You are here:
Dynamic Energy Saving in Buildings with Underfloor Air Distribution System – Experimental and simulation studiesEPA Grant Number: SU834705
Title: Dynamic Energy Saving in Buildings with Underfloor Air Distribution System – Experimental and simulation studies
Investigators: Megri, Ahmed C. , Haghighat, Fariborz
Current Investigators: Megri, Ahmed C. , Allard, Francis , Beghein, Claudine , Haghighat, Fariborz , Meyer, Ryan , Oun, Moftah , Schulte, Brandon , Soleimani, Arash , Yu, Yao , Zhang, Qing
Institution: University of Wyoming , Concordia University
Current Institution: University of Wyoming , Concordia University , University of La Rochelle
EPA Project Officer: Nolt-Helms, Cynthia
Project Period: August 15, 2010 through August 14, 2011
Project Amount: $10,000
RFA: P3 Awards: A National Student Design Competition for Sustainability Focusing on People, Prosperity and the Planet (2010) RFA Text | Recipients Lists
Research Category: Pollution Prevention/Sustainable Development , P3 Challenge Area - Built Environment , P3 Challenge Area - Energy , P3 Awards , Sustainability
The present study is aimed at seeking a better understanding of the thermodynamics involved with the air distribution strategies associated with UFAD systems and its impact on the energy saving dynamics.
Thus objectives are:
- Experimental investigation of (a) Under Floor Air Distribution (UFAD) plenum heat gain, (b) solar heat gain inward flowing fraction and (c) radiation-convection split of internal heat gains (with and without occupants) on the cooling load dynamics in a UFAD system,
- Development of a better understanding as to how each of the above factors impact the load dynamics during design of buildings with UFAD systems as opposed to conventional systems,
Survey of Operational Buildings
A test will be performed on an UFAD system installed in a commercial or a residential building.

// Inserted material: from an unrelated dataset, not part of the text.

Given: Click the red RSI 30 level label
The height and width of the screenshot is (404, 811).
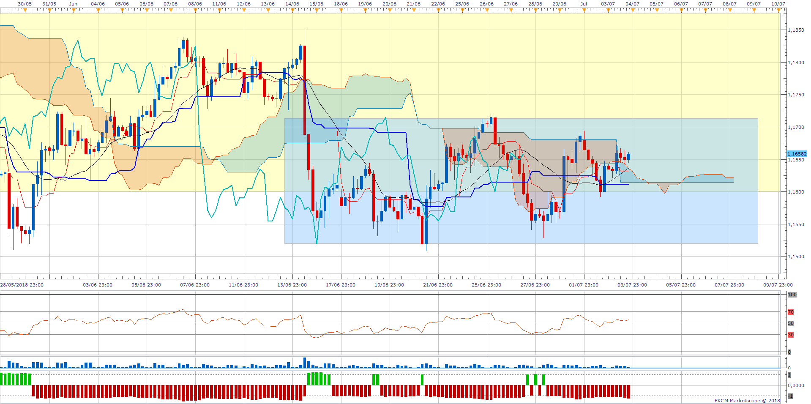Looking at the screenshot, I should 791,335.
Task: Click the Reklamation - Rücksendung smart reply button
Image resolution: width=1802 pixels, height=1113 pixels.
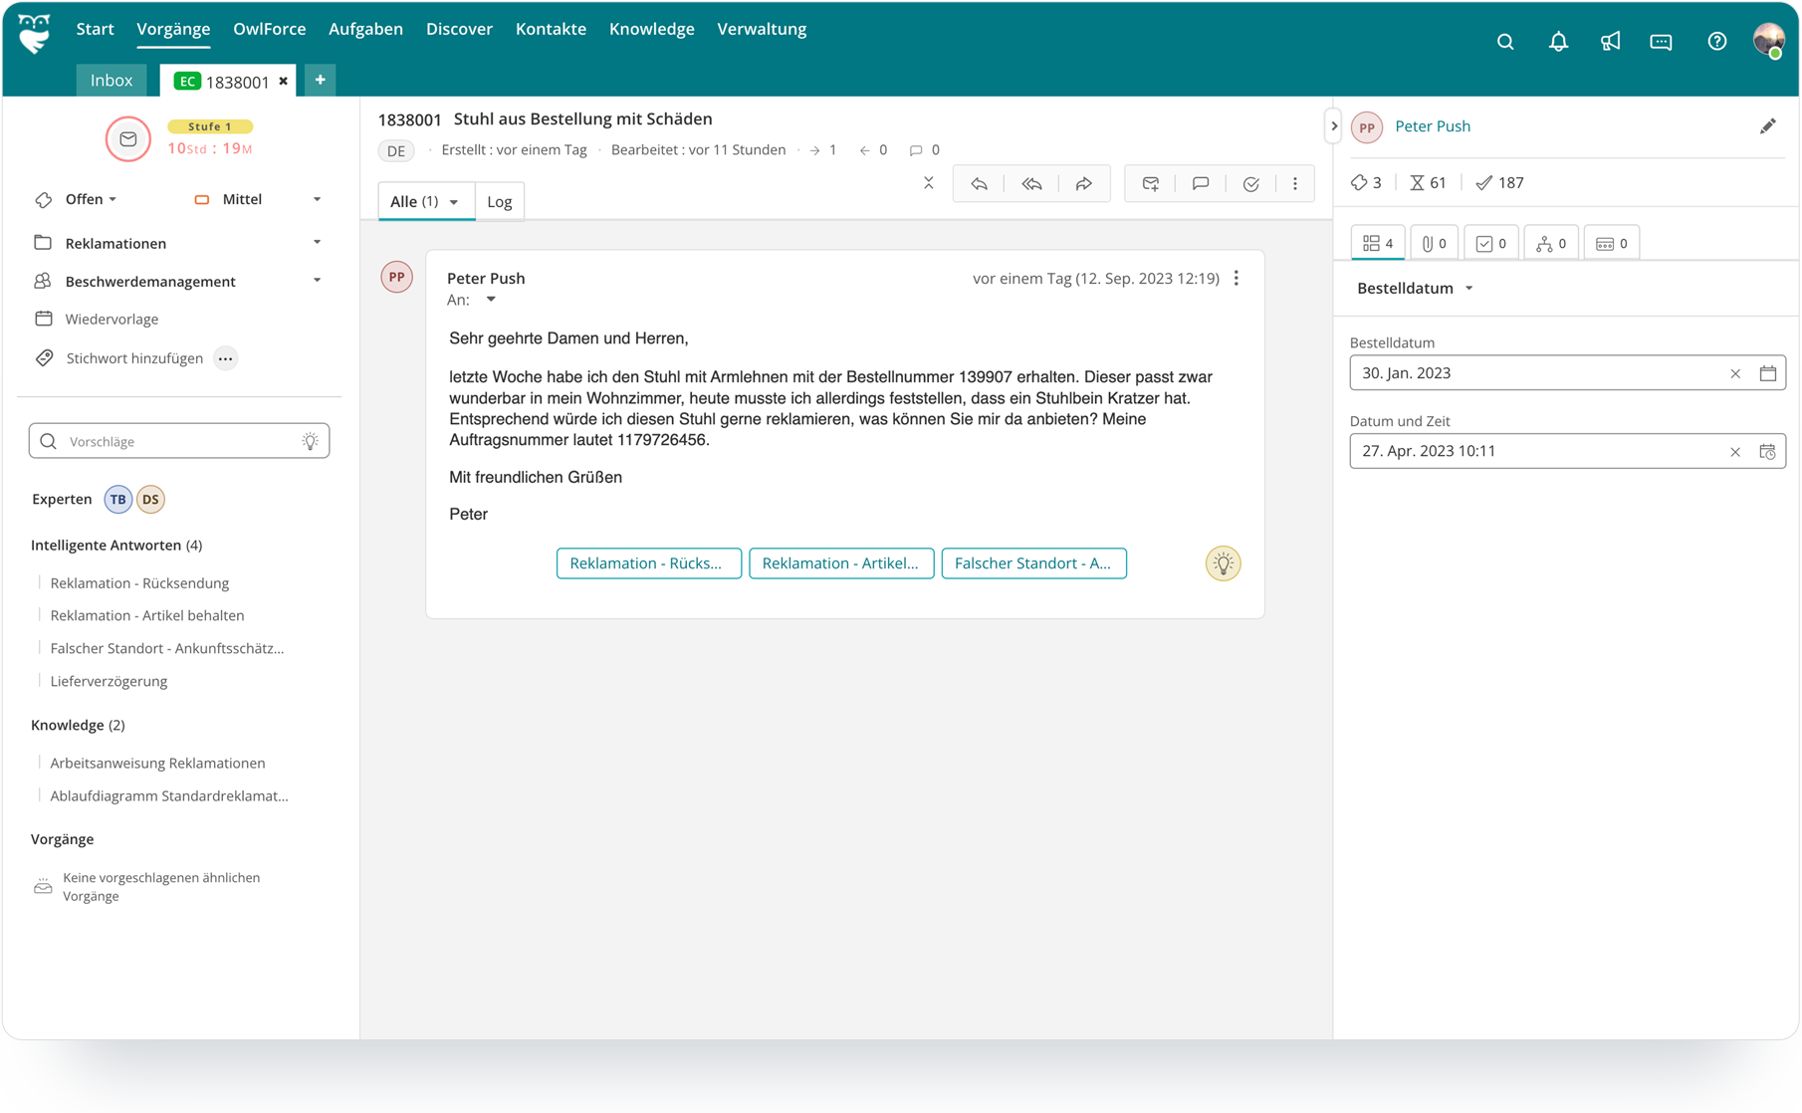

The goal is to identify buildings that represent a cross section of the UFAD systems currently in operation. Measurements will be taken in these buildings to allow the airflow and temperature conditions to be generally understood. The primary focus will be temperature measurements, performed with portable recording and hand held instruments or gathered from the existing DDC systems and trends. The measurements at the under floor supply grilles will be carried out in a manner that can determine the general temperature distribution to a level that would allow some conclusions to be drawn on the heat gain pattern. A similar approach will be taken for return plenum measurements.
The reporting for this portion of the work will include complete documentation of the surveyed building and the measured data. Special attention will be given to areas where the observed conditions do not match design assumptions. Identification of specific variations in observed versus design conditions will guide the analytical and experimental portions of the work to put more focus on the areas of greatest concern.